HOW TO COMPLETE THIS TASK: Find the string "target" in the data, and copy out each line that has it.

+++ DATA FOR THE TASK +++

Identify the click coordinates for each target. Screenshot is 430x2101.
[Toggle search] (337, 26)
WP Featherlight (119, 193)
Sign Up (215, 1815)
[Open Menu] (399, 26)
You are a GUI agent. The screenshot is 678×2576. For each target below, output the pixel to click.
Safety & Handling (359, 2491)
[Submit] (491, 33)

+++
+++ DATA FOR THE TASK +++

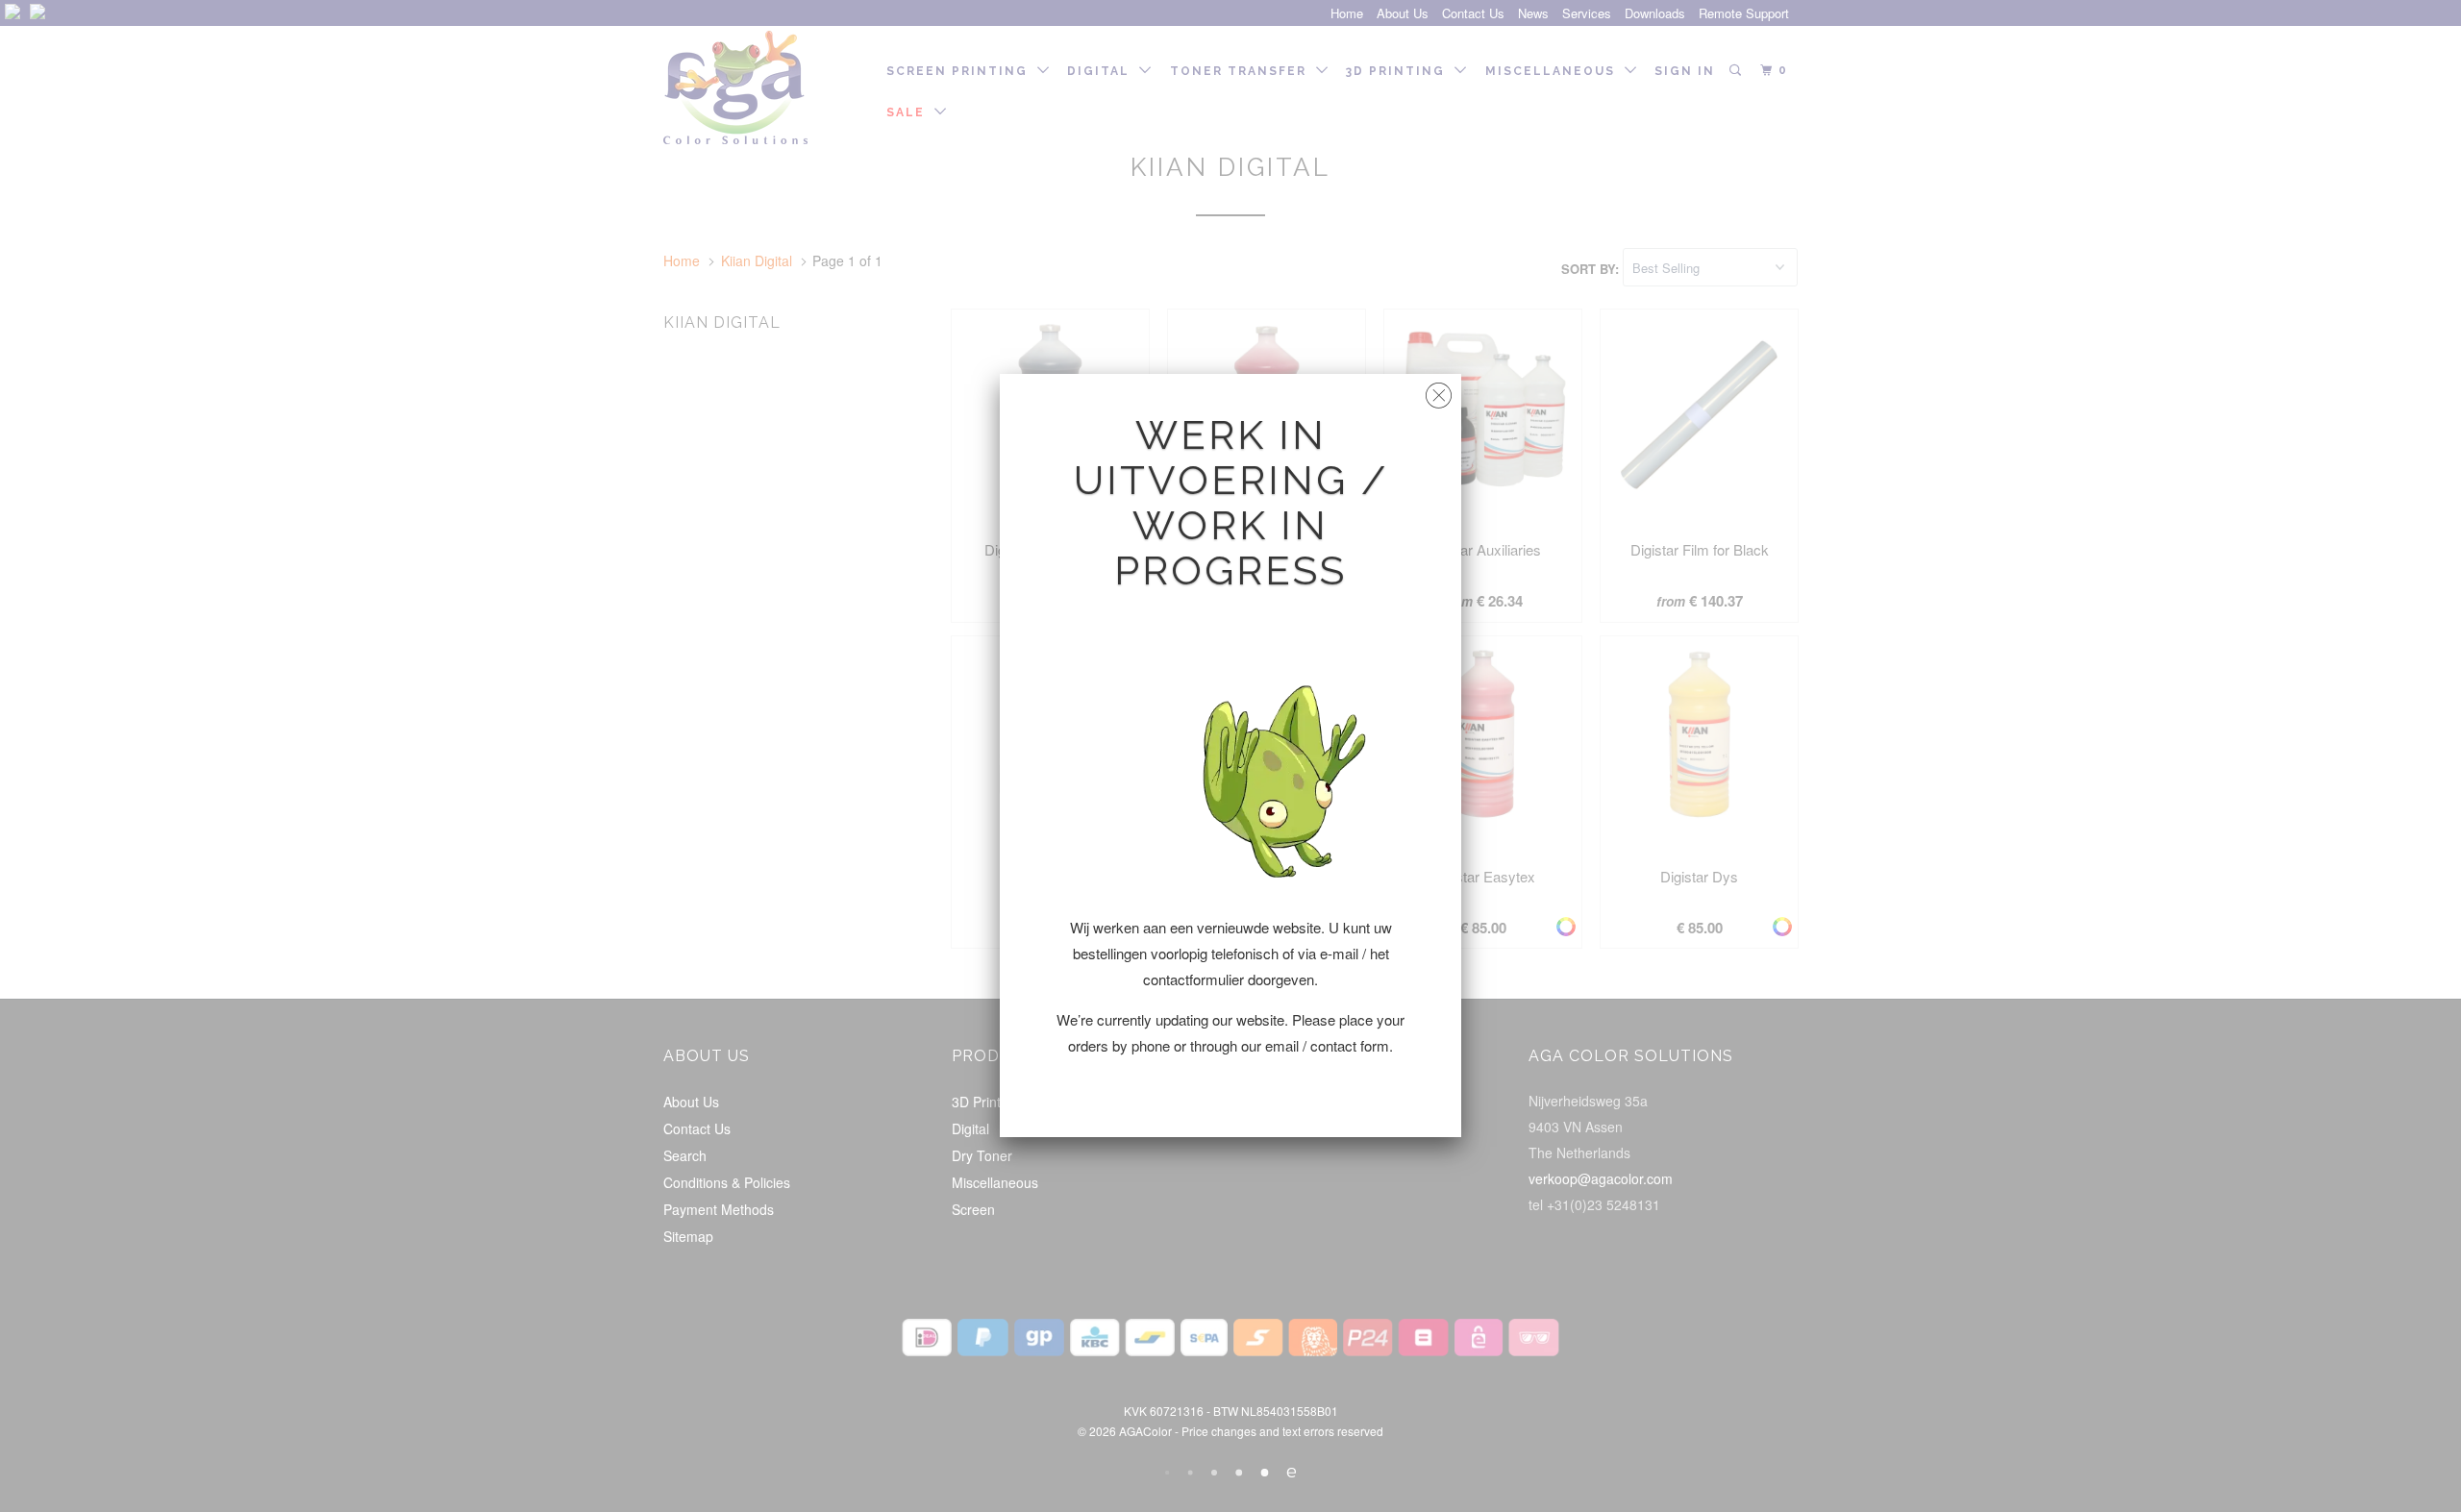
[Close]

+++

TASK RESULT:
Identify the click coordinates for each target. Screenshot is 430x2101.
You are a GUI agent. The screenshot is 678×2576. For each target below, output the pixel to click.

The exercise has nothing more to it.